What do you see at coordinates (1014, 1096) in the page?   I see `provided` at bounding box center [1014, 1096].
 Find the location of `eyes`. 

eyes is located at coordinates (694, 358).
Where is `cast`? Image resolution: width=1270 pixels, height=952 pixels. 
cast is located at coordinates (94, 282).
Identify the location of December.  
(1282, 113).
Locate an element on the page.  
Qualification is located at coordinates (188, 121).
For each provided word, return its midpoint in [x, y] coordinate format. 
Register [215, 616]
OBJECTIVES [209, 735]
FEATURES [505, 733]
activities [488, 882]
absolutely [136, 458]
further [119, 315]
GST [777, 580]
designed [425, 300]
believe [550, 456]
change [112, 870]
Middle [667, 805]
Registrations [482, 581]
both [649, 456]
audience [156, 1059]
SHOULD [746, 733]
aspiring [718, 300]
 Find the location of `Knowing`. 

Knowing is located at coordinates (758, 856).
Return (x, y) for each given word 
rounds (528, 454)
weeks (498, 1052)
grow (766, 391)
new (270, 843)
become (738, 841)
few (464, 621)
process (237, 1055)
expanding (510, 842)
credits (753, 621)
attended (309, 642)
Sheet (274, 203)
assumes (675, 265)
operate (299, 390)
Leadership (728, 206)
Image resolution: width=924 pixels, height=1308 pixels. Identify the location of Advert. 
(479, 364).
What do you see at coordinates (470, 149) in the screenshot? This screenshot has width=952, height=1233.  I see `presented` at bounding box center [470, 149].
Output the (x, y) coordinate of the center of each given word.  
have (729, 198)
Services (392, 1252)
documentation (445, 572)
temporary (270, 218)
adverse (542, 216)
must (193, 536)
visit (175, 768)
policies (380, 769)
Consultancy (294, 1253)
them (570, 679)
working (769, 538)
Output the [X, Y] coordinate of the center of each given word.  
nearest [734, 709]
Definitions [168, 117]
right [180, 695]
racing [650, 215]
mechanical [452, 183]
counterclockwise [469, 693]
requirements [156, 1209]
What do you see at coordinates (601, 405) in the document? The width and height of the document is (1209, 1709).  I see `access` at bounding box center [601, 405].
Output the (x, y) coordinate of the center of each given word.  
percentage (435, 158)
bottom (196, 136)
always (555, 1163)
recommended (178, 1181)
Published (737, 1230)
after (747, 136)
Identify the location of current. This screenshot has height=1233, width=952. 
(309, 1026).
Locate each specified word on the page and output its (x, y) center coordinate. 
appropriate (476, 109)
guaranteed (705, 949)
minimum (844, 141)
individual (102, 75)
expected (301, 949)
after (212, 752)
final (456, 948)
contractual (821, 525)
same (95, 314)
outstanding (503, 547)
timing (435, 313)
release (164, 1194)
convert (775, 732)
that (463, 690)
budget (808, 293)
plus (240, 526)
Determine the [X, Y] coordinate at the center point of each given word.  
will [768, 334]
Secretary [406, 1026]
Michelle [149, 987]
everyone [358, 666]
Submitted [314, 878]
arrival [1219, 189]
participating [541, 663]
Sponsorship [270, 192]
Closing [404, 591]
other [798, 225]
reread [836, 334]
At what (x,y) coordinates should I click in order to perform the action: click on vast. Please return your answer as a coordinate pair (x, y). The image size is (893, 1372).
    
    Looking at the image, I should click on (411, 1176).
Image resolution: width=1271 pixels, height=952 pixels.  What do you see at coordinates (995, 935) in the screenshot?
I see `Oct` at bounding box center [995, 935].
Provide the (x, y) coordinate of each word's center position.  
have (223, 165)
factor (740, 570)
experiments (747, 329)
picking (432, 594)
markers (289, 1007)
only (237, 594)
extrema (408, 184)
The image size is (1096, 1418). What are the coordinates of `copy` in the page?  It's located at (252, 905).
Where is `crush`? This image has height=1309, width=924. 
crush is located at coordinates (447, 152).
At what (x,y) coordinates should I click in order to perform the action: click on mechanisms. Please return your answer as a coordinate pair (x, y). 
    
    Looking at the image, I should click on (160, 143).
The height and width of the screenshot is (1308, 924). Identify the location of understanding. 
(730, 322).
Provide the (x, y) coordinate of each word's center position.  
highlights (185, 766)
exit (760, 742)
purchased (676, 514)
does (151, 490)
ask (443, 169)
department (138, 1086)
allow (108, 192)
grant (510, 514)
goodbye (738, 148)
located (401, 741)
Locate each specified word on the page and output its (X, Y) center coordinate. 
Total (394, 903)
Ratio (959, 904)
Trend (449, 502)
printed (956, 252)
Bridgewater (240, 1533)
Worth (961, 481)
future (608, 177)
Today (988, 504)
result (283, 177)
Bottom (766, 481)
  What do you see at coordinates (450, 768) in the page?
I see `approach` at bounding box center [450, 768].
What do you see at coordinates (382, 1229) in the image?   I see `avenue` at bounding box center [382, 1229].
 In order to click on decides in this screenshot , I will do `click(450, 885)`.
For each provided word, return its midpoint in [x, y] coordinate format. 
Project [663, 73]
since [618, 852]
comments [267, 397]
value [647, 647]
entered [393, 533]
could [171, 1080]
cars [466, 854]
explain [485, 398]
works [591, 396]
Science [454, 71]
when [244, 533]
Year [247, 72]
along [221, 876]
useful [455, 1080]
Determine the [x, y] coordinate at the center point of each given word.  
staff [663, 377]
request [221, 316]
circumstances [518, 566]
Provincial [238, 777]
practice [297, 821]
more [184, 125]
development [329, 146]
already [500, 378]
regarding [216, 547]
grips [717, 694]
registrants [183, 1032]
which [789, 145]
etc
□ □ □ □
WHAT IS EXPECTED:
Copy every row above verbatim, with no changes.

FULL ANSWER:
What do you see at coordinates (1014, 1096) in the page?   I see `provided` at bounding box center [1014, 1096].
 Find the location of `eyes`. 

eyes is located at coordinates (694, 358).
Where is `cast`? Image resolution: width=1270 pixels, height=952 pixels. 
cast is located at coordinates (94, 282).
Identify the location of December.  
(1282, 113).
Locate an element on the page.  
Qualification is located at coordinates (188, 121).
For each provided word, return its midpoint in [x, y] coordinate format. 
Register [215, 616]
OBJECTIVES [209, 735]
FEATURES [505, 733]
activities [488, 882]
absolutely [136, 458]
further [119, 315]
GST [777, 580]
designed [425, 300]
believe [550, 456]
change [112, 870]
Middle [667, 805]
Registrations [482, 581]
both [649, 456]
audience [156, 1059]
SHOULD [746, 733]
aspiring [718, 300]
 Find the location of `Knowing`. 

Knowing is located at coordinates (758, 856).
Return (x, y) for each given word 
rounds (528, 454)
weeks (498, 1052)
grow (766, 391)
new (270, 843)
become (738, 841)
few (464, 621)
process (237, 1055)
expanding (510, 842)
credits (753, 621)
attended (309, 642)
Sheet (274, 203)
assumes (675, 265)
operate (299, 390)
Leadership (728, 206)
Image resolution: width=924 pixels, height=1308 pixels. Identify the location of Advert. 
(479, 364).
What do you see at coordinates (470, 149) in the screenshot? This screenshot has width=952, height=1233.  I see `presented` at bounding box center [470, 149].
Output the (x, y) coordinate of the center of each given word.  
have (729, 198)
Services (392, 1252)
documentation (445, 572)
temporary (270, 218)
adverse (542, 216)
must (193, 536)
visit (175, 768)
policies (380, 769)
Consultancy (294, 1253)
them (570, 679)
working (769, 538)
Output the [X, Y] coordinate of the center of each given word.  
nearest [734, 709]
Definitions [168, 117]
right [180, 695]
racing [650, 215]
mechanical [452, 183]
counterclockwise [469, 693]
requirements [156, 1209]
What do you see at coordinates (601, 405) in the document? The width and height of the document is (1209, 1709).  I see `access` at bounding box center [601, 405].
Output the (x, y) coordinate of the center of each given word.  
percentage (435, 158)
bottom (196, 136)
always (555, 1163)
recommended (178, 1181)
Published (737, 1230)
after (747, 136)
Identify the location of current. This screenshot has height=1233, width=952. 
(309, 1026).
Locate each specified word on the page and output its (x, y) center coordinate. 
appropriate (476, 109)
guaranteed (705, 949)
minimum (844, 141)
individual (102, 75)
expected (301, 949)
after (212, 752)
final (456, 948)
contractual (821, 525)
same (95, 314)
outstanding (503, 547)
timing (435, 313)
release (164, 1194)
convert (775, 732)
that (463, 690)
budget (808, 293)
plus (240, 526)
Determine the [X, Y] coordinate at the center point of each given word.  
will [768, 334]
Secretary [406, 1026]
Michelle [149, 987]
everyone [358, 666]
Submitted [314, 878]
arrival [1219, 189]
participating [541, 663]
Sponsorship [270, 192]
Closing [404, 591]
other [798, 225]
reread [836, 334]
At what (x,y) coordinates should I click in order to perform the action: click on vast. Please return your answer as a coordinate pair (x, y). The image size is (893, 1372).
    
    Looking at the image, I should click on (411, 1176).
Image resolution: width=1271 pixels, height=952 pixels.  What do you see at coordinates (995, 935) in the screenshot?
I see `Oct` at bounding box center [995, 935].
Provide the (x, y) coordinate of each word's center position.  
have (223, 165)
factor (740, 570)
experiments (747, 329)
picking (432, 594)
markers (289, 1007)
only (237, 594)
extrema (408, 184)
The image size is (1096, 1418). What are the coordinates of `copy` in the page?  It's located at (252, 905).
Where is `crush`? This image has height=1309, width=924. 
crush is located at coordinates (447, 152).
At what (x,y) coordinates should I click in order to perform the action: click on mechanisms. Please return your answer as a coordinate pair (x, y). 
    
    Looking at the image, I should click on (160, 143).
The height and width of the screenshot is (1308, 924). Identify the location of understanding. 
(730, 322).
Provide the (x, y) coordinate of each word's center position.  
highlights (185, 766)
exit (760, 742)
purchased (676, 514)
does (151, 490)
ask (443, 169)
department (138, 1086)
allow (108, 192)
grant (510, 514)
goodbye (738, 148)
located (401, 741)
Locate each specified word on the page and output its (X, Y) center coordinate. 
Total (394, 903)
Ratio (959, 904)
Trend (449, 502)
printed (956, 252)
Bridgewater (240, 1533)
Worth (961, 481)
future (608, 177)
Today (988, 504)
result (283, 177)
Bottom (766, 481)
  What do you see at coordinates (450, 768) in the page?
I see `approach` at bounding box center [450, 768].
What do you see at coordinates (382, 1229) in the image?   I see `avenue` at bounding box center [382, 1229].
 In order to click on decides in this screenshot , I will do `click(450, 885)`.
For each provided word, return its midpoint in [x, y] coordinate format. 
Project [663, 73]
since [618, 852]
comments [267, 397]
value [647, 647]
entered [393, 533]
could [171, 1080]
cars [466, 854]
explain [485, 398]
works [591, 396]
Science [454, 71]
when [244, 533]
Year [247, 72]
along [221, 876]
useful [455, 1080]
Determine the [x, y] coordinate at the center point of each given word.  
staff [663, 377]
request [221, 316]
circumstances [518, 566]
Provincial [238, 777]
practice [297, 821]
more [184, 125]
development [329, 146]
already [500, 378]
regarding [216, 547]
grips [717, 694]
registrants [183, 1032]
which [789, 145]
etc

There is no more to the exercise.